The Washington Post’s Mensa Invitational once again asked readers to take any word from the dictionary, alter it by adding, subtracting, or changing one letter, and supply a new definition.
Here are some of this year’s winners:
- Bozone (n.): The substance surrounding stupid people that stops bright ideas from penetrating. The bozone layer, unfortunately, shows little sign of breaking down in the near future.
- Sarchasm: The gulf between the author of sarcastic wit and the person who doesn’t get it.
- Osteopornosis: A degenerate disease.
- Karmageddon: It’s like, when everybody is sending off all these really bad vibes, right? And then, like, the Earth explodes and it’s like, a serious bummer.
- Ignoranus: A person who’s both stupid and an asshole.
You can see all the winners at the George W. Bush “Officious Forum.”
I thought it would be fun to try and come up with with some pharma related terms. The best I could come with was:
- Adhorence: the deep hatred of advertising (compare to adherence).
I then asked members of the Pharma Marketing Online Discussion Forum to come up with some more. Here’s what they submitted so far:
DTP: Direct to Plaintiff — the art and science of creating plaintiffs with puffery enticing them to try dangerous drugs they would be better off without.(Submitted by Terry Nugent). James Gardner submitted DTC : Direct-to-Courthouse, which doesn’t follow the rules, but what the heck!
Relationslip Marketing: Establishing an initial connection with a consumer and then never doing anything meaningful with it. (Submitted by David Reim).
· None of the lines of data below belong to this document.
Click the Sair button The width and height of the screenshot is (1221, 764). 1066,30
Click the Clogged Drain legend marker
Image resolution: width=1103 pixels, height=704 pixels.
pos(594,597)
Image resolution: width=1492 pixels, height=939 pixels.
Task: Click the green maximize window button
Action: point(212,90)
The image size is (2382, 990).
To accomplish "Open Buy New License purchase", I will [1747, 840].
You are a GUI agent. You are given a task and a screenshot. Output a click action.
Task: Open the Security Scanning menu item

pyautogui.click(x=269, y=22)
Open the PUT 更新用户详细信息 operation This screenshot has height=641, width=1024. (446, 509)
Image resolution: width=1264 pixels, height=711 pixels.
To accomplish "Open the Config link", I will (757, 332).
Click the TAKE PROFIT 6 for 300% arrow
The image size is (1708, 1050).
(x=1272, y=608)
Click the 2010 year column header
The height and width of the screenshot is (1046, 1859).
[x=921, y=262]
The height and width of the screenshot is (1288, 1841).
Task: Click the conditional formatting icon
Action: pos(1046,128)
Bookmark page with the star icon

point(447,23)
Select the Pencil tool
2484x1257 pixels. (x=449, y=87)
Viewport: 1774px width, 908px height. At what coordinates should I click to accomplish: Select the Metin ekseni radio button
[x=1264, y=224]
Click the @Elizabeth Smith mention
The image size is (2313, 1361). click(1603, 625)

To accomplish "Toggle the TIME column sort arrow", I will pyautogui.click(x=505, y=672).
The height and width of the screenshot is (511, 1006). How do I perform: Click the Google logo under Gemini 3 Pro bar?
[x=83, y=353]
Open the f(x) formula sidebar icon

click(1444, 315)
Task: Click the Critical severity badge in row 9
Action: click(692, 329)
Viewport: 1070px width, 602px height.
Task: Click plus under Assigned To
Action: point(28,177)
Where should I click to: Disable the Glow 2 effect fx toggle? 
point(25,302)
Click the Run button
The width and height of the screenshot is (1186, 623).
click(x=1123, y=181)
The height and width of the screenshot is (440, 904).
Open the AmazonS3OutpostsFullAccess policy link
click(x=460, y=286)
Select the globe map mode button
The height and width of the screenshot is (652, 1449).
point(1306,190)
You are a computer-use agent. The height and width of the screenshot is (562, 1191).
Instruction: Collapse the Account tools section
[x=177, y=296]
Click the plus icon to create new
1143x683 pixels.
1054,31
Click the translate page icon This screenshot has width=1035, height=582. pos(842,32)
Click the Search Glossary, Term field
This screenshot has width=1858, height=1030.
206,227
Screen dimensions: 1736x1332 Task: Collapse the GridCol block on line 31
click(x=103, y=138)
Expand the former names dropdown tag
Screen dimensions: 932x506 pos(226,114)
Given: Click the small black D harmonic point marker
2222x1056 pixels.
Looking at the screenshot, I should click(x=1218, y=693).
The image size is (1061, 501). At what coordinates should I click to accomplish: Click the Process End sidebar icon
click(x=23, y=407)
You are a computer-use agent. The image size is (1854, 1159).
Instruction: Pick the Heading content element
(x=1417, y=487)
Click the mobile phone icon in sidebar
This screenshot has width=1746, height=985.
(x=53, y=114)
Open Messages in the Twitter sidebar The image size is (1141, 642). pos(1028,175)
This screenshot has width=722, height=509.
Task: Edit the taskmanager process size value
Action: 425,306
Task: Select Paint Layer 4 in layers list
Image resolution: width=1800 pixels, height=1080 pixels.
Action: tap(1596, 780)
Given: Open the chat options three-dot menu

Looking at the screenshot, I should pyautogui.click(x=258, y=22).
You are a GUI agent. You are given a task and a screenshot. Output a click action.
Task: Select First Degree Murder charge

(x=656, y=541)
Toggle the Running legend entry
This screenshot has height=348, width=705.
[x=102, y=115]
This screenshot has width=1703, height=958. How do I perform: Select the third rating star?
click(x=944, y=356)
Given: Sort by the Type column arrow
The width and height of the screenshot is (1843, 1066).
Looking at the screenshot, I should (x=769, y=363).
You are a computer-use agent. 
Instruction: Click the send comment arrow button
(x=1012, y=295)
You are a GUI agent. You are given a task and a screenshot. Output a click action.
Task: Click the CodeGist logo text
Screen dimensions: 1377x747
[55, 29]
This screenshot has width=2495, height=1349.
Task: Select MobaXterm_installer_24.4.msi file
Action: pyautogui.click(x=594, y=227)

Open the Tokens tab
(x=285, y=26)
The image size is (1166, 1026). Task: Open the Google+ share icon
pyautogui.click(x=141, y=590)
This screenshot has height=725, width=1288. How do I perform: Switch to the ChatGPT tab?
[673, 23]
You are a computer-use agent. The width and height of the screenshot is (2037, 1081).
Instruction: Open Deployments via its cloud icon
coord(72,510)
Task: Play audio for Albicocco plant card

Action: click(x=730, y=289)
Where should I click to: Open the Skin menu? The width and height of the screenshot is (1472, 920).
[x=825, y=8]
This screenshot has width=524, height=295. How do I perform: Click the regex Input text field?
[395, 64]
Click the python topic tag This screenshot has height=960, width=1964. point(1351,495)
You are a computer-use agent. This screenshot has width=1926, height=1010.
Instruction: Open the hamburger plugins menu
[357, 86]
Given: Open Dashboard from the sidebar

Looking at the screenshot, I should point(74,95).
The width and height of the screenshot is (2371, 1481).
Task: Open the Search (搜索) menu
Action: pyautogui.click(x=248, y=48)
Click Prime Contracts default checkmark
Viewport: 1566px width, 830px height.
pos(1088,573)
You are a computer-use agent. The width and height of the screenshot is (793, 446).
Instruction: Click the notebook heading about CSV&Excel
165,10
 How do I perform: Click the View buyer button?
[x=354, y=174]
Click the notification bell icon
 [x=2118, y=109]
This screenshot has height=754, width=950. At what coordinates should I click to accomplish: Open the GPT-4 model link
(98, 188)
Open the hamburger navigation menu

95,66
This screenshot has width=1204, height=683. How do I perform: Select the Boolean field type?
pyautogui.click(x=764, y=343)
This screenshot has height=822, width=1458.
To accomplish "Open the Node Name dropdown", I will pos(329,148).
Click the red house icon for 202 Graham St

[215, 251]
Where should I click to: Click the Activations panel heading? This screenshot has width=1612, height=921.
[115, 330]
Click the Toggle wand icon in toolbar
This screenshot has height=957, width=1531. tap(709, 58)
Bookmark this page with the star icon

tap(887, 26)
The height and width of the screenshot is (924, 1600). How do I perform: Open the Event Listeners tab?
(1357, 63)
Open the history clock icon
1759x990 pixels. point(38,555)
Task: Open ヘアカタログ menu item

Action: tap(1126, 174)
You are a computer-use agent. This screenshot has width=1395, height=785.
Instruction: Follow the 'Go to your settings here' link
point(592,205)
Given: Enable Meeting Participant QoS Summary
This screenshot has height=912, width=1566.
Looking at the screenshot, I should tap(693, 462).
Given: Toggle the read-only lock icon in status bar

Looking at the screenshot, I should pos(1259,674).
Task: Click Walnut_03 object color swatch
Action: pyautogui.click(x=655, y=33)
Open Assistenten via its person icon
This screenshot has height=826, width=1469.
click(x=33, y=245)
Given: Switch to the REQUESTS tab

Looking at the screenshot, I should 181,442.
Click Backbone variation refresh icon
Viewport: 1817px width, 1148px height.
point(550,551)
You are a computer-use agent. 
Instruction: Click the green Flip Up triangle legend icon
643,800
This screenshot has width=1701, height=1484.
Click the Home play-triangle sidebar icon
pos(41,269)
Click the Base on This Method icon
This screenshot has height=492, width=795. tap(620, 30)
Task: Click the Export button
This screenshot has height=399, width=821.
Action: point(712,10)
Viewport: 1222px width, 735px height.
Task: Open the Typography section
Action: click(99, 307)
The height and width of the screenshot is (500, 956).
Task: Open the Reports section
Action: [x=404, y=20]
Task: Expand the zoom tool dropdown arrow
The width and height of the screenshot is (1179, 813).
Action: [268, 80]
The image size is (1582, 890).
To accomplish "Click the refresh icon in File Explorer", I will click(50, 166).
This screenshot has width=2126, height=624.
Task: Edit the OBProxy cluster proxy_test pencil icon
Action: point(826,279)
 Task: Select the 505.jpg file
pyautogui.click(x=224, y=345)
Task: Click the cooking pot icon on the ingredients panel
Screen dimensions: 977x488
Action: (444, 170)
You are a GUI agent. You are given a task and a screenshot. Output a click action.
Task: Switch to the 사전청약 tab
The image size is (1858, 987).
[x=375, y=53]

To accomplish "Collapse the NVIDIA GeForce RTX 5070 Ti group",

Compare to Relationship Marketing.
Derail Aid: A tool to confuse physicians. (Submitted by David Reim). Compare to Detail Aid.
Charmaceutical: An SSRI taken by someone who thinks they have a genuine diagnosis, but in reality are simply unpleasant. (Submitted by Paul McNiven).
Byotech: A small, specialty pharmaceutical company whose stock rises paradoxically whenever they announce failed clinical trials. (Submitted by Paul McNiven).
Contrasindication: A DTC ad deliberately designed to generate controversy, so as to get aired on cable news 10 times for every paid slot. (Submitted by Paul McNiven). How about this variant: Controindication? Compare to contraindication.
Salety Study: Which proves that the drug is worth selling, whether safe or not. (Submitted by Sanjay Virmani).
Generich Companies: Which make plenty of $ with somebody else’s innovations. (Submitted by Sanjay Virmani).
Phate III: Which concludes that the drug can be sold, the fate of a certain % of the target population being left to a higher power. (Submitted by Sanjay Virmani).
Pharmasuitickle: An overall pleasant tingling a personal trial attorney gets when contacted by a former Vioxx patient. (Submitted by Jim Weidert). I think Jim stretched the rules a bit there. How about this variant: Pharmasuitical?
Complieance: what patients tell their doctors about whether they are taking their pills. (Submitted by Matthew Holt).
CEA: A term used to describe a ranking officer whose public utterances remind one of a pejorative or disdainful reference to a bodily part normally used to express intense disagreement with another’s expressed opinion. (Submitted by Harry Sweeney).
Antibositics: Therapies undertaken to antagonise bosses’ criticism. (Submitted by Kamran Shamsi).
Adverstising – The fine art of promoting adverse reactions through the use of realistic images of afflicted patients to target audiences consisting of physicians and consumers in a repulsive, yet memorable fashion. (Submitted by Mario Nacinovich).
That’s all for now. Feel free to add your own as a comment to this post.